Page extract
:::
This is an update on developments in and implications of Charles Schwab & Co., Inc.'s (Schwab) litigation with the Financial Industry Regulatory Authority (FINRA) concerning FINRA attempt to prohibit financial industry participants from adding mutual class action waivers into agreements with their customers.

On May 11, 2012, the Court entered an Order dismissing Schwab's lawsuit with prejudice.  In its ruling, the Court did not address the merits of Schwab's argument  -- that the Federal Arbitration Act precludes FINRA from sanctioning Schwab for including class action waivers. The Court did note that FINRA had commenced a disciplinary action against Schwab regarding its class action waiver and that FINRA Rules and that either side may appeal a disciplinary decision through up to two levels of review within FINRA and subsequently to the United States Securities & Exchange Commission and the United States Court of Appeals for the District of Columbia.  The Court found that the so-called "exhaustion" doctrine deprived it of jurisdiction to hear Schwab's case and that no exception applied.  Schwab has contested FINRA staff's interpretation of the applicable FINRA rule and takes the position that the rule in question does not in fact bar class action waivers. 

The court's dismissal of the case extends a ruling that reinforces that FINRA members must "exhaust its administrative remedies" within FINRA and ultimately with the United States Securities & Exchange Commission and the United States Court of Appeals.  The Court's decision is not a ruling that FINRA may prohibit class waivers but instead states only that FINRA members must go through the FINRA  disciplinary process to determine if their class action waivers are enforceable.  If the Court's ruling becomes final, Schwab may appeal to the United States Court of Appeals for the Ninth Circuit.
:::
Exercise tasks
1. Answer these from the Schwab–FINRA litigation update above:
(a) On what date did the Court enter its order dismissing Schwab's lawsuit?
(b) Which doctrine did the Court find deprived it of jurisdiction to hear the case?
(c) If the Court's ruling becomes final, to which court may Schwab appeal?
2. Carry on the Schwab–FINRA litigation update above, picking up after its final sentence.

Dataset content
:::
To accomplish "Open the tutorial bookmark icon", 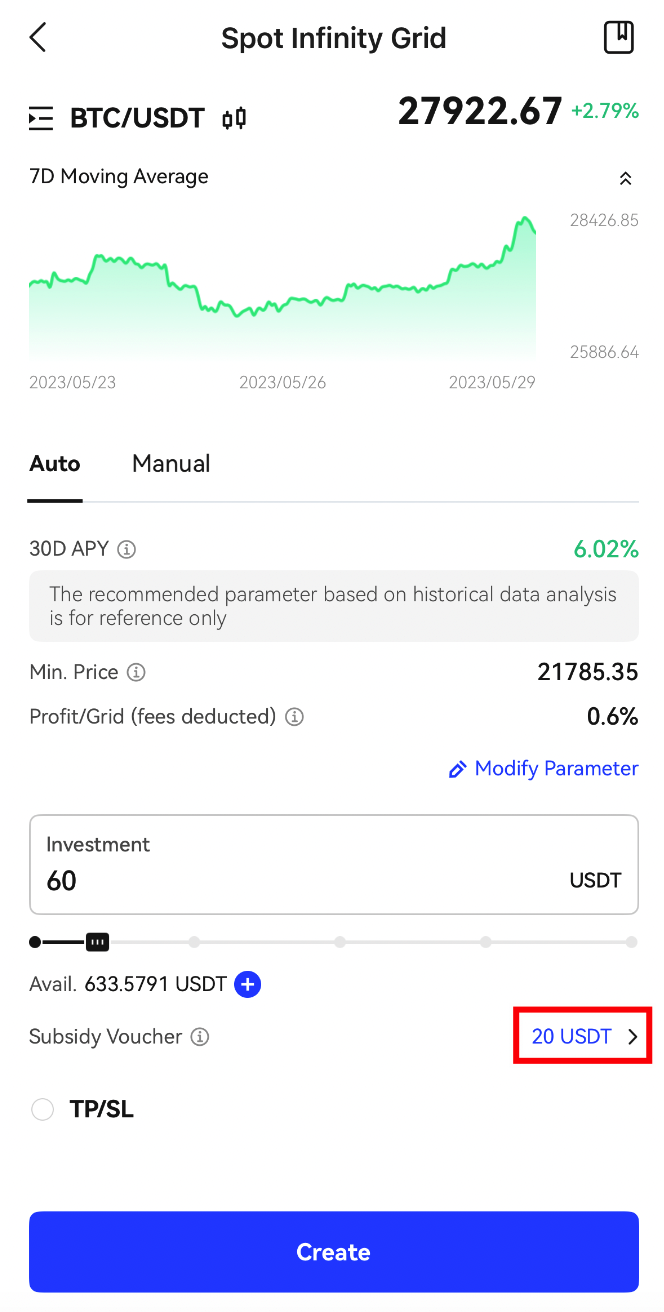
:::
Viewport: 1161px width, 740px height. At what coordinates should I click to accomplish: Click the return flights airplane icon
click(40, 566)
:::
Answers
1.
(a) May 11, 2012.
(b) The "exhaustion" doctrine.
(c) The United States Court of Appeals for the Ninth Circuit.

2.
As background, Schwab had filed a declaratory judgment action against FINRA in the United States District Court for the Northern District of California on February 1, 2012, a few months after Schwab inserted a requirement into agreements with its customers that waives their right to bring an action in litigation or arbitration as a class action or representative action, and required that all claims be brought solely in the customer's individual capacity.  The complaint alleged that this "class action waiver amendment" was made in reliance upon the U.S. Supreme Court's decision in ATT Mobility v. Concepcion, which held that the Federal Arbitration Act (FAA) preempts state laws and judicial opinions that nullify class action waivers.  The Supreme Court extended the rule of ATT Mobility to claims based upon federal statutes in Compucredit Corp. v. Greenwood (decided January, 2012).  FINRA stated its rules prohibited Schwab from inserting its class action waiver in the pre-dispute arbitration agreement with Schwab's customers.  Schwab asserted that the previous NASD Rule had the force of a federal law and its use by FINRA to prohibit class action waiver provisions ran afoul of the FAA as interpreted by the US Supreme Court in ATT Mobility and Compucredit.  Schwab sought a declaration that NASD and FINRA rules could not be enforced to bar its own class action waiver provision, and an injunction against FINRA to preclude further enforcement proceedings against Schwab. 

The case is Charles Schwab & Co., Inc. v. Financial Industry Regulatory Authority, No. 3:12-CV-00518 (N.D. Cal., Hon Elizabeth D. LaPorte)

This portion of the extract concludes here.